Pepper cleared her throat with difficulty. "I was thinking co-CEO. I have a successor in mind. He's—"

"Great. Whatever." The thought that her 'co-CEO' might be more than just a coworker flitted by and was quickly dismissed. Pepper was nothing if not professional. But the knot of jealousy in his stomach stayed. "Now can I go? This stuff isn't tasting any better."

"Tony," she said and he pointed the bottle at her again, narrowly avoiding splashing her in the face, which, truth be told, was not a completely unattractive prospect. "Sorry. Just, don't shut me out, okay? I'm still your friend."
"Yeah, sure. Really. Have fun with the co-CEO. Bye." The chair squealed as he pushed it back and Pepper let him go this time. She even politely pretended not to notice his brief entanglement with his crutches.

"Bye, Tony," she said softly. Tony tried not to care. It was probably better to be out of the restaurant before he broke something.


As a matter of fact, Tony didn't break something. Once he got back into the sanctuary of his lab, he broke several somethings—Dummy, the door on his Shelby Cobra (who knew crutches could cause damage), and then one of his aforementioned crutches.

It was a miracle the crutch hadn't exploded or anything, considering he'd given it some firepower for shits and giggles. You know. Normal Stark upgrades.

He considered getting Jarvis to fetch him another crutch, but really couldn't be bothered. What did he have to do anyway? The Avengers could manage themselves.

So instead he picked up a StarkPad from a nearby table and sat down on the ground to work. The cartoonish Gremlin icon caught his eye, and, well, why the fuck not. Pepper wasn't around to care anymore.

Tony worked for a while, configuring the Gremlins to make them smarter and stronger and more organized. More strategic. Like a game of chess with a healthy dose of brute force.

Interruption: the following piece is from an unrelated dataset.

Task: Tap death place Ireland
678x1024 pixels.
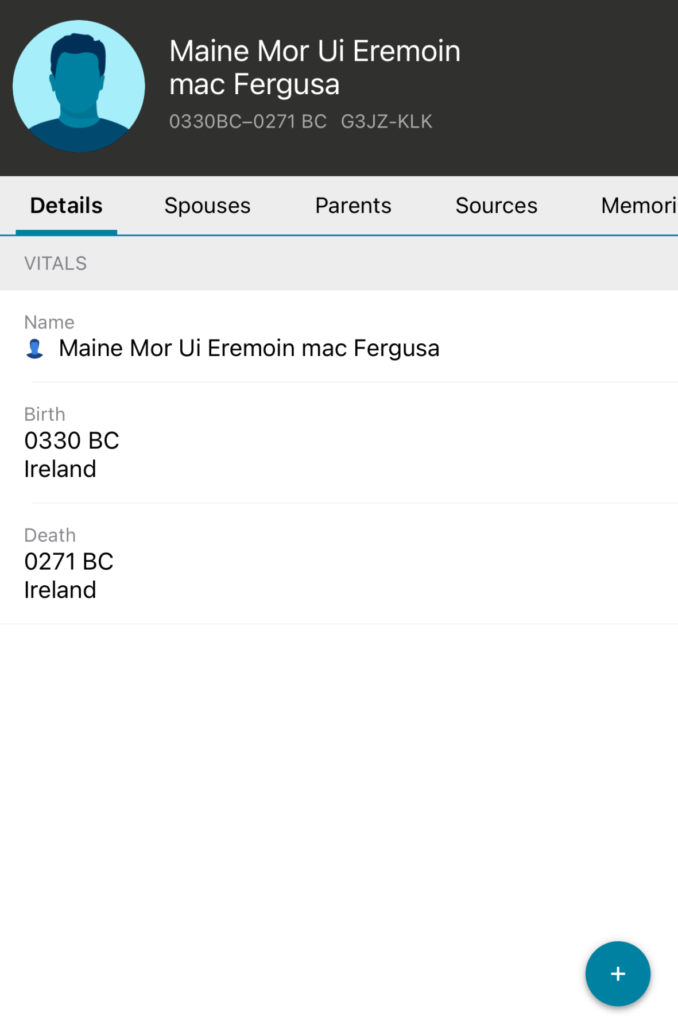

It was an empty thrill, though. He'd removed the more realistic settings—knowing if he injured himself anymore, he'd be off the Avengers for good—and so it was only a few notches above one of Clint's Call of Duty games.

The Captain came by sometime later and banged on the lab door for a while. Something about Jarvis being worried. Tony took one look at him, resplendent in sweatpants and built like Thor, and wondered, stupidly, if Pepper would have stayed if he'd looked like that.

Then he shook it off—for God's sake, he was Tony Stark, not some kid in high school—and told Rogers to go fuck off.

For once, the Captain listened.

It wasn't until Tony saw the tears dotted on his StarkPad screen that he realized why.